State-of-the-art mobile search part 7: spelling correction

State-of-the-Art Mobile Search is a series exploring how to implement advanced mobile search.

State-of-the-Art Mobile Search Part 6: Search Execution

Rod Smith

Rod Smith

Search query terms that are absent from the corpus may be treated as potentially misspelled words. A search engine can improve the search experience by identifying potentially misspelled query words through its inverted index and by proposing likely corrections through a metric called the edit distance and an n-gram language model.

Edit distance

Edit distance quantifies the noise in an expressed misspelling of an intended term based on an error model.  The Levenshtein distance is such a model, where the edit distance is the number single-character insertions, deletions, and replacements required to convert an intended term into an expressed misspelling. For example, given the misspelling *‘nathing’, its Levenshtein edit distance from the candidate term ‘matching’ is 2 (one replacement of ‘n’ for ‘m’ and one deletion of ‘c’), but its Levenshtein edit distance from ‘nothing’ is 1 (just one replacement of ‘a’ for ‘o’).

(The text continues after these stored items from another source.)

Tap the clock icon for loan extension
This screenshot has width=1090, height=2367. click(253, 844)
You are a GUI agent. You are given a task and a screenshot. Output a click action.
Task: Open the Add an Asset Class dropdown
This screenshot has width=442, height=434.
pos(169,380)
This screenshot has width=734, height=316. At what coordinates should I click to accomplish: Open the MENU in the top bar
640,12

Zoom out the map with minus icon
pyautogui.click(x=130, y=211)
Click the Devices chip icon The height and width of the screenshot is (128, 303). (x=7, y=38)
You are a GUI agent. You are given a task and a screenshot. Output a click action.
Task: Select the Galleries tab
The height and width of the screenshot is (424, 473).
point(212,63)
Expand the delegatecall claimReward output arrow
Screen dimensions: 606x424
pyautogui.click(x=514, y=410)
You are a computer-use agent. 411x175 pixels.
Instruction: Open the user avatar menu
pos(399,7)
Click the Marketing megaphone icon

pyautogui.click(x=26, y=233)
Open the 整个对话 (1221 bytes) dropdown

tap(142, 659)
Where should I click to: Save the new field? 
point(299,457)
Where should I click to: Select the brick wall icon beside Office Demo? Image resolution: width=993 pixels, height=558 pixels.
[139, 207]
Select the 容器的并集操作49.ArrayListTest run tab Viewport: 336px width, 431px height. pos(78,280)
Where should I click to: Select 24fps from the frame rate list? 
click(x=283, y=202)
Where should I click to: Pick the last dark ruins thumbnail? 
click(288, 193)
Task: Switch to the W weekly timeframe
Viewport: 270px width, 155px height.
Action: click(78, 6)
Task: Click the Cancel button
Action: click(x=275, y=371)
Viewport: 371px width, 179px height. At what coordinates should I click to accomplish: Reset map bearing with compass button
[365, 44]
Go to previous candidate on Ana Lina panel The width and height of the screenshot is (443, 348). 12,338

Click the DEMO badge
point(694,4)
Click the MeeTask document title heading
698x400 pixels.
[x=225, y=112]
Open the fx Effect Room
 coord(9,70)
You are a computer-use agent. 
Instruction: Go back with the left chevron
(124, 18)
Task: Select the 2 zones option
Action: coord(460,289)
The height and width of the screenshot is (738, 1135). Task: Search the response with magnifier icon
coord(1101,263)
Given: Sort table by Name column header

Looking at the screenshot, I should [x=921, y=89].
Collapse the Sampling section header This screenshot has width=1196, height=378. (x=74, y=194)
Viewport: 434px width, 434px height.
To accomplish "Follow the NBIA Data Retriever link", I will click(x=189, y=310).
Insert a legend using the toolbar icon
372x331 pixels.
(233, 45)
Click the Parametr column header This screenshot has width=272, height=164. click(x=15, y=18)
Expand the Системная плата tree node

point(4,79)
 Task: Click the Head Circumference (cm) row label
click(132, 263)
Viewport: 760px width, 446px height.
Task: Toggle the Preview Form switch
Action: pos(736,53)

function editDistance(s1, s2) {
    if (s1.length == 0) {
        return s2.length;
    } else if (s2.length == 0) {
        return s1.length;
    } else if (s1[0] == s2[0]) {
        return editDistance(s1.substring(1), s2.substring(1));
    } else {
        return MIN(
            1 + editDistance(s1, s2.substring(1)),
            1 + editDistance(s1.substring(1), s2),
            1 + editDistance(s1.substring(1), s2.substring(1));
        }
    }
}

In other edit distance models, transposition, repetition, and specific substitutions may contribute unique weights to the total edit distance. For instance, an edit distance model for typed words may assign a larger distance to typing the character ‘a’ where ‘o’ was intended than to typing ‘n’ where ‘m’ was intended because ‘n’ is closer to ‘m’ on the keyboard than ‘a’ is to ‘o.’ Edit models based on the expression channel (e.g., the proximity of keys in the Qwerty keyboard) and on linguistic features of the expression language (e.g., phonetic and semantic similarities in English such as the suffixes “-er” and “-or” or the suffixes “-ery” and “-ary”) are very effective in practice.

Given a misspelling, a search engine can generate all strings of a given edit distance from the misspelling by adding, deleting, and substituting characters.

function make1Edit(spelling) {
    var respellings = [];
    for (i=0; i<spelling.length; i++) {
        // edit at position i
        var head = spelling.substring(0, i);
        var mid = spelling[i];
        var tail;
        if (i>=spelling.length-1) {
            tail = “”;
        } else {
            tail = spelling.substring(i+1);
            if (i < spelling.length-2) { // transpose a i and i+1
                respellings.add(head + tail[1] + tail[0] + tail.substring(2));
            }
        }
        respellings.add(head + tail); // delete at i
        for(c = ‘a’; c <= ‘z’; c++) {
            respellings.add(head + c + mid + tail); // insert
            if (c != mid) {  // replace
                respellings.add(head + c + tail);
            }
        }
    }
    for(c = ‘a’; c <= ‘z’; c++) {
        respellings.add(spelling + c); // append
    }
    return respellings;
}

function getCandidateCorrections(misspelling) {
    var candidates = [];
    var stringsWithin1Edit = make1Edit(misspelling);
    foreach (s in stringsWithin1Edit) {
        if (invertedIndex[s] != null) {
            candidates.add(s);
        }
    }
    return candidates;
}

An approach like that is reasonable at an edit distance of 1, which purportedly includes at least 80% of spelling errors. To go beyond that, a greater edit distance is required, but naively extending the approach above to greater edit distances (e.g., foreach(s1 in make1Edit(misspelling)){foreach(s2 in make1Edit(s1)){...}}) would be inefficient due to the number of non-word strings it generates. To optimize this approach for such edit distances, a Bloom Filter initialized with all of the words in the corpus vocabulary can be used to reject edit operations based on hashes and thus skip generating candidate strings that are not valid words. Details of Bloom Filter optimization are beyond the scope of this blog series.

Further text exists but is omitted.